### Work task
When you reach the line containing "Viewport: 1509px width, 812px" in the entries below, start writing out each line exactly, and stop after the line containing "Given: Choose the Email built-in app".

Material supplied section start

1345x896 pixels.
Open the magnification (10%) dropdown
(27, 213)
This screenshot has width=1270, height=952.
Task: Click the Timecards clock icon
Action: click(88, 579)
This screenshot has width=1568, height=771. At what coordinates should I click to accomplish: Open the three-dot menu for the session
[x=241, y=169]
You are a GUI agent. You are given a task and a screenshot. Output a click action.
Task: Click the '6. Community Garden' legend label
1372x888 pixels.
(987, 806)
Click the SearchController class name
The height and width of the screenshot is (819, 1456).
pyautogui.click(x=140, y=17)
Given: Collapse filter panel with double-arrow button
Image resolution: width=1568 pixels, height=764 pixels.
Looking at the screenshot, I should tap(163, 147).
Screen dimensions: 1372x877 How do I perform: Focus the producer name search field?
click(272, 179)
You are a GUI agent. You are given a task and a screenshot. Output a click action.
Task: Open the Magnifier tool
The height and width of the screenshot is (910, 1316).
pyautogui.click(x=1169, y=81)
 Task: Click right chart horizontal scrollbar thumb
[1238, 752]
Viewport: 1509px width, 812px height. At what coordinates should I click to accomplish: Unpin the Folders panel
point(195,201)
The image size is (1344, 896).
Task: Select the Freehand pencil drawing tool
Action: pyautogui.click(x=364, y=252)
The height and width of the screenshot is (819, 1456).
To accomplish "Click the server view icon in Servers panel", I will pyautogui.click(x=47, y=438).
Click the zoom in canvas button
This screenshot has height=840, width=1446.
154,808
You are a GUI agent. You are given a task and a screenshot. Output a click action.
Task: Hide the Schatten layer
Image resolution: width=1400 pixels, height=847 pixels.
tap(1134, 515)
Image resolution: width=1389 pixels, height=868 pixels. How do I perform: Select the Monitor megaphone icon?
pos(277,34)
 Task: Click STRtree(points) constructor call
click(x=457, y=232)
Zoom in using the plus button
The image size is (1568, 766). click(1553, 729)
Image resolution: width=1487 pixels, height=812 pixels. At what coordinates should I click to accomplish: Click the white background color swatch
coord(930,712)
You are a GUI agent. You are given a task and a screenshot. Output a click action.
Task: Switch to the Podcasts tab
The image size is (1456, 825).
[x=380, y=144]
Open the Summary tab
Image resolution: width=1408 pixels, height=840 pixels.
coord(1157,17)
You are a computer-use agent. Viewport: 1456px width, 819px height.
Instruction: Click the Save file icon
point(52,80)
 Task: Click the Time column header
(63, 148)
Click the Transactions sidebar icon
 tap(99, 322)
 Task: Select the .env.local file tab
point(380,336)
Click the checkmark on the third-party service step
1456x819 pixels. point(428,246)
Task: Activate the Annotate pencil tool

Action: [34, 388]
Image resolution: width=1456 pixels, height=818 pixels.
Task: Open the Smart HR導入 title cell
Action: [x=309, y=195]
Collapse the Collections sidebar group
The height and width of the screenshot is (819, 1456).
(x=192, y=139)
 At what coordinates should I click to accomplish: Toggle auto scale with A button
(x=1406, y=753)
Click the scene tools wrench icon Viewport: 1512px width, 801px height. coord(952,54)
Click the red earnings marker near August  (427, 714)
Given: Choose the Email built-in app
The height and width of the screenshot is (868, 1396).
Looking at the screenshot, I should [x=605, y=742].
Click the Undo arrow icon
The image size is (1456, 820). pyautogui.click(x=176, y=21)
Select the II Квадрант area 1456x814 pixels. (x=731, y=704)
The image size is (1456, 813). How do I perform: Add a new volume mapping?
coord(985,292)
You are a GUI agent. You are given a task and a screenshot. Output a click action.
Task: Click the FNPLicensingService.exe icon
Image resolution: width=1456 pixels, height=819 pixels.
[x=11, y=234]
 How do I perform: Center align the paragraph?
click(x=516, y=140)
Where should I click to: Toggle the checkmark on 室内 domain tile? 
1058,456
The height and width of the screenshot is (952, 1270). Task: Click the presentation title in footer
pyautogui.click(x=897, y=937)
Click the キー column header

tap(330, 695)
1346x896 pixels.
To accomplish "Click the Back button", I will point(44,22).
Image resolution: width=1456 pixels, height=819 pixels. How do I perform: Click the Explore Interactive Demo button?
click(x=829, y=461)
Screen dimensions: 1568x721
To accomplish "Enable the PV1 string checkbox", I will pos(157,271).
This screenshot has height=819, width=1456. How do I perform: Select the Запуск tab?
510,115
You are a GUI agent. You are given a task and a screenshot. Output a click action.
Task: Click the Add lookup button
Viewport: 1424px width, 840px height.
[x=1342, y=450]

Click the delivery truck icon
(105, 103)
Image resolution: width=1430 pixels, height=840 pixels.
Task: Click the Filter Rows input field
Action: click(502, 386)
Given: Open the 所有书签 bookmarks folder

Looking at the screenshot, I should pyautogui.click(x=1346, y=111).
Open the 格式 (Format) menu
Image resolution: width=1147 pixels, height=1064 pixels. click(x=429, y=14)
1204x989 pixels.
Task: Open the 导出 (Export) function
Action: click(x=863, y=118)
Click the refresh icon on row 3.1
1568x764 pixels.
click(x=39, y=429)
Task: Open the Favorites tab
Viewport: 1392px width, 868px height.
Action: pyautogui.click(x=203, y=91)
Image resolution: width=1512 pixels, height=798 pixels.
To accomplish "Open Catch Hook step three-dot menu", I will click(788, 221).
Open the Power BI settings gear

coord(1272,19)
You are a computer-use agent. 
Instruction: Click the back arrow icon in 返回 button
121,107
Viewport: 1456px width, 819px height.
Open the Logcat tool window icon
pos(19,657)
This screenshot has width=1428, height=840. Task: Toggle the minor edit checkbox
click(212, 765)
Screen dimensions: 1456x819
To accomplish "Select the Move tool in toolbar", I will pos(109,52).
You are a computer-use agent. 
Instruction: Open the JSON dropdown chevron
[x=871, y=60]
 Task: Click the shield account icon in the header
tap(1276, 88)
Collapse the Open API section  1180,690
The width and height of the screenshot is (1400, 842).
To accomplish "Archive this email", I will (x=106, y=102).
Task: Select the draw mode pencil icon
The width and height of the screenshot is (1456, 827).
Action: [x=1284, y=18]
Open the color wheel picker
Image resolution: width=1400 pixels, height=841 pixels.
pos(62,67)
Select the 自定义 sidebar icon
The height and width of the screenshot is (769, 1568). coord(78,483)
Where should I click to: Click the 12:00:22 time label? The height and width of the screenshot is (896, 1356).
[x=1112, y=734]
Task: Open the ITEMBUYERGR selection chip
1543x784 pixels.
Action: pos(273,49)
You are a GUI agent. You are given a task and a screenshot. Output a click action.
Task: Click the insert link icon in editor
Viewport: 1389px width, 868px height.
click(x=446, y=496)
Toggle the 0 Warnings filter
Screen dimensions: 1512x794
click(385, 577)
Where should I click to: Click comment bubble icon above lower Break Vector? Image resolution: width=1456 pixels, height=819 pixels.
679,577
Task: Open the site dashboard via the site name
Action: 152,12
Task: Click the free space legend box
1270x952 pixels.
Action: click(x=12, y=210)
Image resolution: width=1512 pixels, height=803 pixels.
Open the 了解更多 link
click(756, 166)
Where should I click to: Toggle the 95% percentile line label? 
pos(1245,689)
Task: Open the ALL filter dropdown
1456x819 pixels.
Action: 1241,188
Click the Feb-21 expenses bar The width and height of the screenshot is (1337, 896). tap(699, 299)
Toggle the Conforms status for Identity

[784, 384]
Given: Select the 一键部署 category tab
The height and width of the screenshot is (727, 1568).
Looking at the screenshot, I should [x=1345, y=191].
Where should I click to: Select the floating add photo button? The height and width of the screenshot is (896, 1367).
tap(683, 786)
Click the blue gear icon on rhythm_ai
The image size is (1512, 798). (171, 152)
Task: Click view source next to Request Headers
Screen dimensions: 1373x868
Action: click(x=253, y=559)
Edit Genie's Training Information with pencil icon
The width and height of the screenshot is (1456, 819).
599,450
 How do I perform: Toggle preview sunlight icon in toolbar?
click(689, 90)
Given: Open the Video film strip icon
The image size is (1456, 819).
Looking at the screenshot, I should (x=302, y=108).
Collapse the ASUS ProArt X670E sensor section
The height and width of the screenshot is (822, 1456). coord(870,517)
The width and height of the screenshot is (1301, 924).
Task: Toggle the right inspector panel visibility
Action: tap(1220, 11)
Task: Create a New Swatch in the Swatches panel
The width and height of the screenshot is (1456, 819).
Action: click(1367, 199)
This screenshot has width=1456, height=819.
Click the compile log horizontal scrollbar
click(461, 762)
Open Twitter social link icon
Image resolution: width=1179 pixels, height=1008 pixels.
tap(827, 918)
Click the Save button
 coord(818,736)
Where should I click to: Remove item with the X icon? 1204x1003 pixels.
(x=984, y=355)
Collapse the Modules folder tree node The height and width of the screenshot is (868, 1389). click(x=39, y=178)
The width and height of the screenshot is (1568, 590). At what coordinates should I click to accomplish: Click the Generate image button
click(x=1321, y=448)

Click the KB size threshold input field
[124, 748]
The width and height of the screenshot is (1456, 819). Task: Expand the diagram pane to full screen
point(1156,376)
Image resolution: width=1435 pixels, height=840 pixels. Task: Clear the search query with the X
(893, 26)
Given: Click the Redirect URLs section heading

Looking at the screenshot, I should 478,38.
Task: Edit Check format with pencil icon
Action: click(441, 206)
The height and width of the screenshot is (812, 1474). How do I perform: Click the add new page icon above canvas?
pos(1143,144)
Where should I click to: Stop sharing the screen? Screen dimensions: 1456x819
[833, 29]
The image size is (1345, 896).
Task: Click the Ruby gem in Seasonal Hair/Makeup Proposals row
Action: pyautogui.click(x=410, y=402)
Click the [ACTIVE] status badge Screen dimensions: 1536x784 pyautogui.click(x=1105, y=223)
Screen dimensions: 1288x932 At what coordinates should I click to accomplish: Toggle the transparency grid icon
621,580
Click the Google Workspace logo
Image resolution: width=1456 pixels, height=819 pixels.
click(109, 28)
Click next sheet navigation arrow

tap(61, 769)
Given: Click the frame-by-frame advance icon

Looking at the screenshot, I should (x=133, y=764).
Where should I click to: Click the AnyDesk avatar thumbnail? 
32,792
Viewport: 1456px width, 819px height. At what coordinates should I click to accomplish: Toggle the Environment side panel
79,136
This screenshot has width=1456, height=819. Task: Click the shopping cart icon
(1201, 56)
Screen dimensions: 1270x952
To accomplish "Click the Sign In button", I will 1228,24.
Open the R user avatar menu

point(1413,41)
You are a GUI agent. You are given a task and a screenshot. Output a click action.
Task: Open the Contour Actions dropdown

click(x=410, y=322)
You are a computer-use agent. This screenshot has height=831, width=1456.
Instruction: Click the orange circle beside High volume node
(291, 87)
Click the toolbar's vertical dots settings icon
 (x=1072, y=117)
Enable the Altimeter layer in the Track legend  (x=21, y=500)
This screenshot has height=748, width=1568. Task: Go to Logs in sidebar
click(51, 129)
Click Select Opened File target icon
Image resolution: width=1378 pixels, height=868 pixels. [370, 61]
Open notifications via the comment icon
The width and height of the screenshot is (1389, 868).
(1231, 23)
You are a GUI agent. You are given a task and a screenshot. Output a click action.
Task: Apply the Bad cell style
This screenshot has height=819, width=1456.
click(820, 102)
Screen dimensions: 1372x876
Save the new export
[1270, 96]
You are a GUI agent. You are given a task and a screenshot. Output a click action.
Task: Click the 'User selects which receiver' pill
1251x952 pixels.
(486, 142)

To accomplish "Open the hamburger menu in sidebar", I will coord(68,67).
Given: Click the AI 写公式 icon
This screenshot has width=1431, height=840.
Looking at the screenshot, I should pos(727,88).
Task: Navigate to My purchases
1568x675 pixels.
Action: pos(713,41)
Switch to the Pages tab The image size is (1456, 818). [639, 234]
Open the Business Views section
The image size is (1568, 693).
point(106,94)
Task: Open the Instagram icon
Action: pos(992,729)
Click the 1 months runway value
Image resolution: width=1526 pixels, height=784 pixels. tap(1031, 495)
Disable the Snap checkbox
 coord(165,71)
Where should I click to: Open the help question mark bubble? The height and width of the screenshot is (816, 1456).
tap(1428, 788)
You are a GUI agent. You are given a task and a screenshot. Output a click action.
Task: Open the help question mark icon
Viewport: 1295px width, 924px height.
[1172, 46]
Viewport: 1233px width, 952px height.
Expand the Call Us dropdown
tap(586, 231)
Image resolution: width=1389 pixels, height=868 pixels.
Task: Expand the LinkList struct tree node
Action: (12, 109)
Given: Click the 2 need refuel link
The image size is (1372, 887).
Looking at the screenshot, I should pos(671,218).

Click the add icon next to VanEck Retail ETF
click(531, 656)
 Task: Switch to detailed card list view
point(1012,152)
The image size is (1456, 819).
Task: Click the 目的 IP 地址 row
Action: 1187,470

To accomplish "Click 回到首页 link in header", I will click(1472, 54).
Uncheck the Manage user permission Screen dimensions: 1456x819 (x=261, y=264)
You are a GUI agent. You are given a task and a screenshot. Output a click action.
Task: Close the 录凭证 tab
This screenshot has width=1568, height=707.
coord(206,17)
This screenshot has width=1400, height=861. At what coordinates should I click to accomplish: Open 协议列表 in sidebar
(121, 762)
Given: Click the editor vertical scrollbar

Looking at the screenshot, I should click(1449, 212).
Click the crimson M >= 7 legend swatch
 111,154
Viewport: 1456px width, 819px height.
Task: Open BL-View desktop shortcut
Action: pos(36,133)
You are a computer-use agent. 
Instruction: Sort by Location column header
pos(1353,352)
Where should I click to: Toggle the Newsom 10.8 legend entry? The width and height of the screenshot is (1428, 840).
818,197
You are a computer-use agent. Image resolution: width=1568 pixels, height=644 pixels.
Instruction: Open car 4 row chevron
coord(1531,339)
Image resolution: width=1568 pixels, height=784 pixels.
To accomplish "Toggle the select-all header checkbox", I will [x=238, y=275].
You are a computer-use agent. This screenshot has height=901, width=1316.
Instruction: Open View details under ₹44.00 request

Material supplied section end

### Result below
Viewport: 1509px width, 812px height. At what coordinates should I click to accomplish: Unpin the Folders panel
point(195,201)
The image size is (1344, 896).
Task: Select the Freehand pencil drawing tool
Action: pyautogui.click(x=364, y=252)
The height and width of the screenshot is (819, 1456).
To accomplish "Click the server view icon in Servers panel", I will pyautogui.click(x=47, y=438).
Click the zoom in canvas button
This screenshot has height=840, width=1446.
154,808
You are a GUI agent. You are given a task and a screenshot. Output a click action.
Task: Hide the Schatten layer
Image resolution: width=1400 pixels, height=847 pixels.
tap(1134, 515)
Image resolution: width=1389 pixels, height=868 pixels. How do I perform: Select the Monitor megaphone icon?
pos(277,34)
 Task: Click STRtree(points) constructor call
click(x=457, y=232)
Zoom in using the plus button
The image size is (1568, 766). click(1553, 729)
Image resolution: width=1487 pixels, height=812 pixels. At what coordinates should I click to accomplish: Click the white background color swatch
coord(930,712)
You are a GUI agent. You are given a task and a screenshot. Output a click action.
Task: Switch to the Podcasts tab
The image size is (1456, 825).
[x=380, y=144]
Open the Summary tab
Image resolution: width=1408 pixels, height=840 pixels.
coord(1157,17)
You are a computer-use agent. Viewport: 1456px width, 819px height.
Instruction: Click the Save file icon
point(52,80)
 Task: Click the Time column header
(63, 148)
Click the Transactions sidebar icon
 tap(99, 322)
 Task: Select the .env.local file tab
point(380,336)
Click the checkmark on the third-party service step
1456x819 pixels. point(428,246)
Task: Activate the Annotate pencil tool

Action: [34, 388]
Image resolution: width=1456 pixels, height=818 pixels.
Task: Open the Smart HR導入 title cell
Action: [x=309, y=195]
Collapse the Collections sidebar group
The height and width of the screenshot is (819, 1456).
(x=192, y=139)
 At what coordinates should I click to accomplish: Toggle auto scale with A button
(x=1406, y=753)
Click the scene tools wrench icon Viewport: 1512px width, 801px height. coord(952,54)
Click the red earnings marker near August  (427, 714)
Given: Choose the Email built-in app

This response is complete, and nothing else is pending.